Coupe du monde féminine : en Afrique, l’irrésistible ascension du football féminin
Coupe du monde féminine : en Afrique, l’irrésistible ascension du football féminin
Par Mustapha Kessous
Alors que de plus en plus de fédérations du continent s’ouvrent aux femmes, les pionnières comptent sur la Coupe du monde pour convaincre les plus sceptiques.
L’équipe du Nigeria fête sa victoire contre la Côte d’Ivoire en finale de la Coupe de l’Union des fédérations ouest-africaines de football, à Abidjan, le 18 mai 2019. / ISSOUF SANOGO / AFP
Un jour, quelqu’un lui a dit : « L’autre fois, j’ai regardé un match pendant cinq minutes et je n’avais même pas remarqué que c’étaient des femmes qui jouaient. » Cette anecdote continue de la faire rire et Seyni Ndir Seck en est convaincue : les spectateurs vont être très surpris par la Coupe du monde féminine de football qui a débuté vendredi 7 juin à Paris.
« Cette compétition, c’est quelque chose d’énorme », se réjouit l’ancienne capitaine de l’équipe du Sénégal. Voir un public international et le monde médiatique s’intéresser à des footballeuses était un rêve inimaginable. Car au-delà de savoir qui soulèvera le trophée, le 7 juillet à Lyon, le succès est déjà ailleurs. Pour Seyni Ndir Seck et pour tant de mordues du ballon, ce tournoi est « une très grande victoire contre tous ceux qui disaient du mal du foot féminin ».
Et du mal, il en a été dit depuis la naissance de ce sport, il y a plus d’un siècle. « S’il y a des femmes qui veulent jouer au football ou boxer, libre à elles, pourvu que cela se passe sans spectateurs, car les spectateurs qui se groupent autour de telles compétitions n’y viennent point pour voir du sport », avait déclaré Pierre de Coubertin, le père de l’olympisme moderne, misogyne jusqu’à la moustache. « Le football, c’est un combat entre moi et les autres, il faut avoir la foi pour réussir », insiste Seyni Ndir Seck, qui est membre du comité exécutif de la fédération sénégalaise.
« On nous appelait les garçons manqués »
Comme beaucoup de jeunes filles dans son pays et ailleurs en Afrique, cette jeune quadra a commencé à taquiner le cuir dans les rues poussiéreuses de Dakar, dans son quartier de Yoff, avec les garçons de son âge. « J’étais la seule fille », se rappelle-t-elle avec nostalgie.
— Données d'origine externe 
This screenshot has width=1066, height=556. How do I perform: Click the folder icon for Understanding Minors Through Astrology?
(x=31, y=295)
A son époque, son entourage et ses détracteurs ne cessaient de lui répéter : « Tu perds ton temps à jouer au foot », « tu ne vas jamais réussir », « ce n’est pas pour toi ». Comment leur donner tort ? Dans les années 1980, quel avenir avait une femme dans cette discipline ? A quelle destinée glorieuse pouvait aspirer une joueuse ?
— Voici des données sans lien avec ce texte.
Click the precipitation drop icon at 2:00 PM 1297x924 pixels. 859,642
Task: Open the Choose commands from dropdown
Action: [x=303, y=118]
La FIFA n’avait pas encore organisé de Coupe du monde féminine (la première édition date de 1991, contre 1930 pour les hommes) ; les sélections féminines ne participaient pas encore à la Coupe d’Afrique des nations (le premier tournoi a eu lieu en 1991, contre 1957 pour les hommes) ; le Comité international olympique (CIO) n’ajoutera le foot féminin dans son programme qu’à partir des Jeux d’Atlanta, en 1996 (en 1896 pour les messieurs) ; sans compter qu’il y avait très peu de championnats nationaux… Le football a mis du temps à se conjuguer au féminin. « On nous appelait les garçons manqués », souffle Seyni Ndir Seck.
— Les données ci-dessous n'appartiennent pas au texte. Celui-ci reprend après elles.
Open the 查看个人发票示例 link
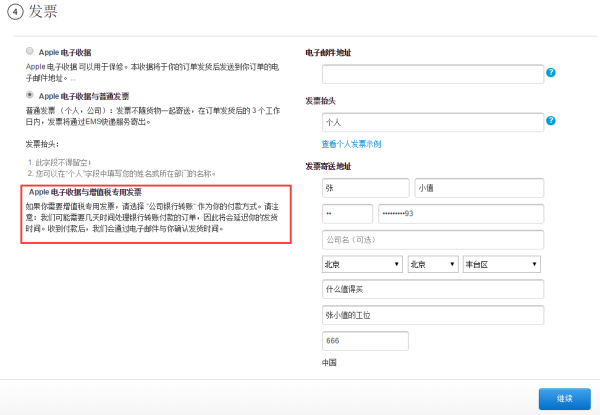Screen dimensions: 600x415 pos(351,144)
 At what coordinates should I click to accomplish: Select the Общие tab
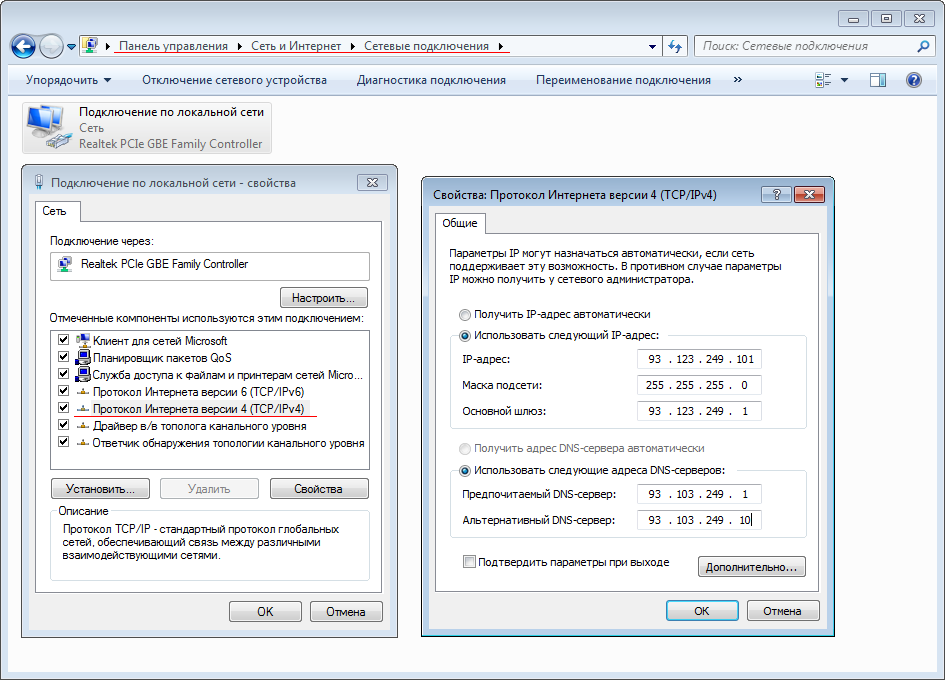[x=460, y=224]
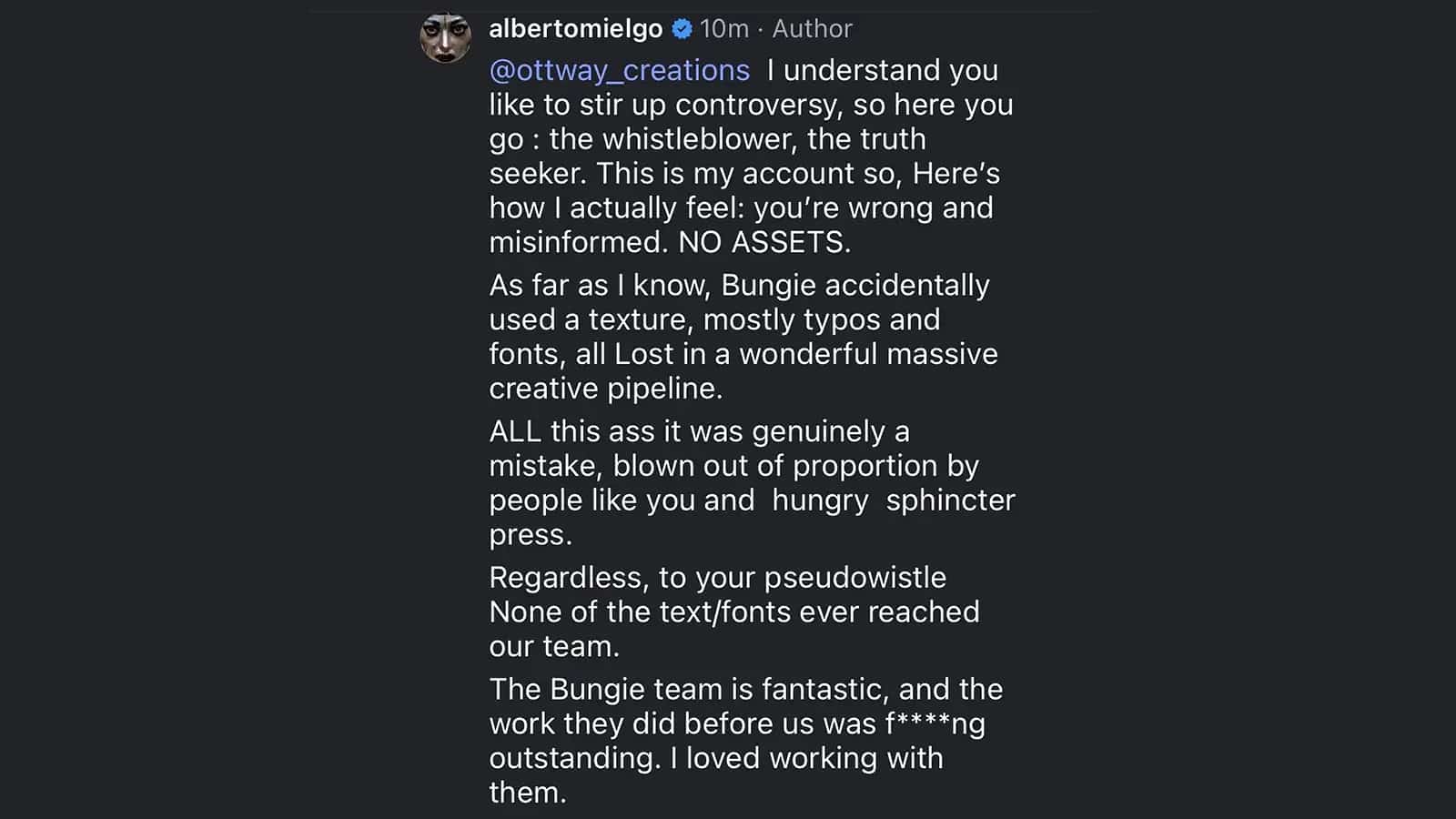Image resolution: width=1456 pixels, height=819 pixels.
Task: Click the 10m comment timestamp
Action: (x=723, y=29)
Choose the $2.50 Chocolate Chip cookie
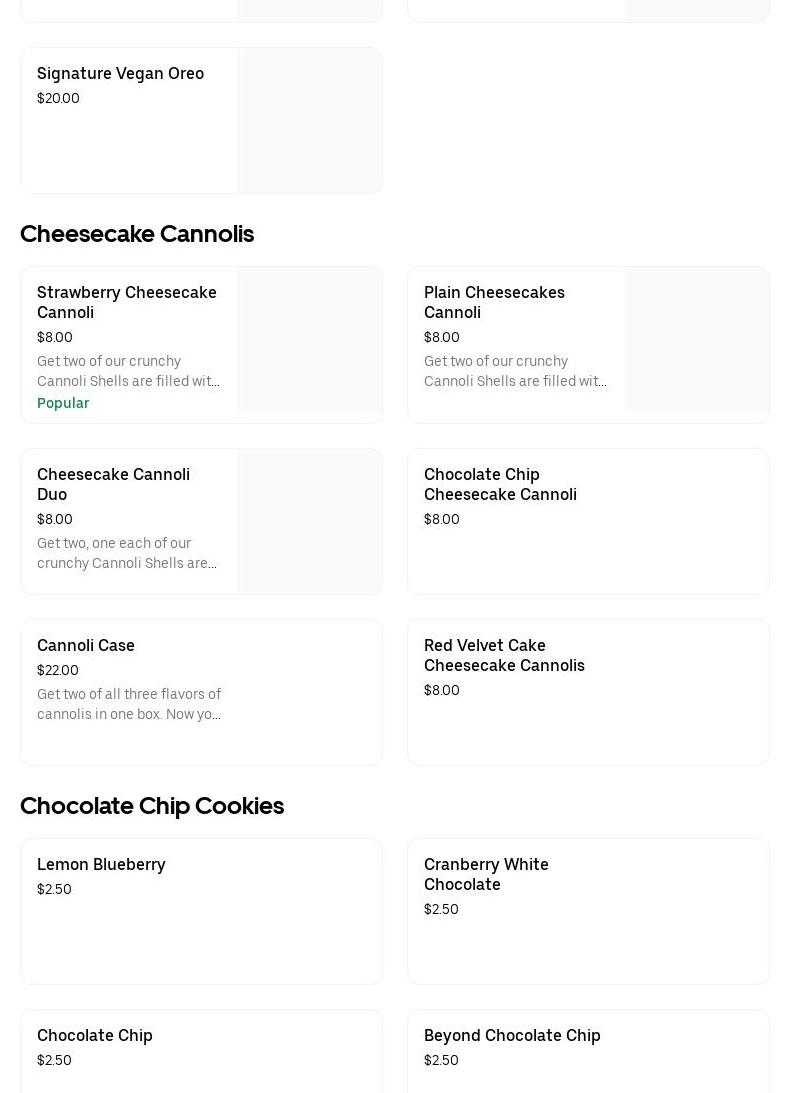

Ce genre de remarque était loin de déstabiliser Naïma Laouadi. Cette ancienne internationale algérienne de 43 ans a appris à jongler et dribbler à Tizi Ouzou, au milieu des hommes. « Ils venaient me chercher pour jouer », se rappelle celle qu’on surnomme « Maradona » à cause de sa ressemblance technique et physique avec l’icône d’Argentine. Mais la rue n’est pas un stade, le bitume n’a rien d’une pelouse…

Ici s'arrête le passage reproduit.